Оттуда действительно ехали оба верхом, без седел, и вели третью лошадь. Подъехав, скатились с коней и начали, перебивая друг друга, рассказывать. Когда налетела пыльная буря, они спрятались в палатку. Сильный порыв снес ее через их головы, и они увидели, что лошади, которые паслись недалеко, ускакали, хотя и с путами на ногах, по ветру, под защиту соседней рощи. Они побежали за ними, а в это время разразился ливень, который они вместе с лошадьми пережидали под деревьями. А потом долго возились, снимая намокшие путы с лошадиных ног, чтобы вести их назад. Промокли они, конечно, с головы до ног, но были в восторге от этого приключения и от того, что вернули лошадей.
Бранить их за то, что они оставили все пожитки под дождем вместо того, чтобы покрыть их палаткой, конечно, не пришлось. Но Лобсын объяснил им, что в другой раз, видя приближение пыльной бури, нужно укрепить палатку, забив глубже колышки и придавив полы седлами со стороны ветра. А лошадей нужно было тогда же пригнать к стану и привязать к деревьям в роще.
Вечер этого неудачного дня ушел на просушку вещей. Баурсаки, пропитанные салом, не пострадали от ливня, но сухари в мешке намокли и превратились в кашу, которую пришлось разложить тонким слоем для просушки, иначе они бы заплесневели через 2-3 дня. Кошмы, на которых мы спали, и халаты, которыми укрывались, досушивали у большого костра.

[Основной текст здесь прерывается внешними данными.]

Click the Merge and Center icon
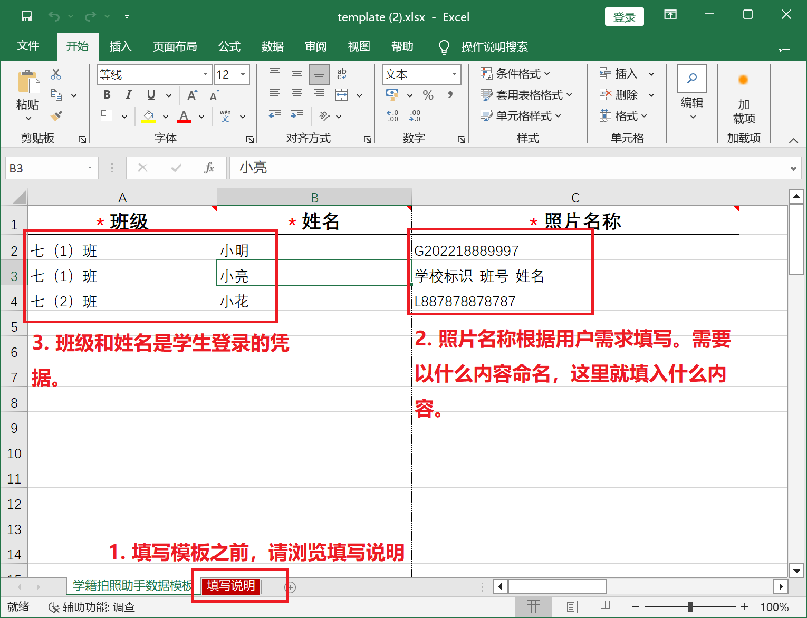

Неудача раскопок в тупике заставила нас на следующий день попытаться пробить отверстие в стене одной из башен города, чтобы пробраться внутрь ее и покопать там. Мы выбрали одну из трех башен, стоявших вблизи друг друга среди площади, именно квадратную, которая имела сажени три в стороне квадрата и казалась менее разрушенной, чем две другие круглые. Одну из стен расчистили от поверхностного выветрелого слоя и начали пробивать отверстие в пол-аршина в квадрате, через которое можно было пролезть внутрь. Пришлось работать кайлой обоим поочередно. До глубины в ладонь материал поддавался довольно хорошо, кайла крошила его на крупные куски, но затем он стал твердым, кайла погружалась в него с трудом на глубину пальца и отрывала маленькие кусочки. Проработав без отдыха часа два, мы углубили отверстие только на четверть и сели в тени отдыхать.
— Ну, и прочный же камень строители этого города клали, — сказал Лобсын. — Стена наверно в аршин толщины, и мы до вечера не пробьем ее. Чем дальше, тем труднее бить кайлой.
— Придется увеличить высоту отверстия или укоротить ручку у кайлы, — заметил я. — Но ты посмотри, как они делали кладку. Швов между камнями нигде нет, а все идет слоями, то желтыми, то розоватыми кругом всей башни. Они как будто делали из этой глины с песком густое тесто и клали его по всем четырем стенам слой за слоем.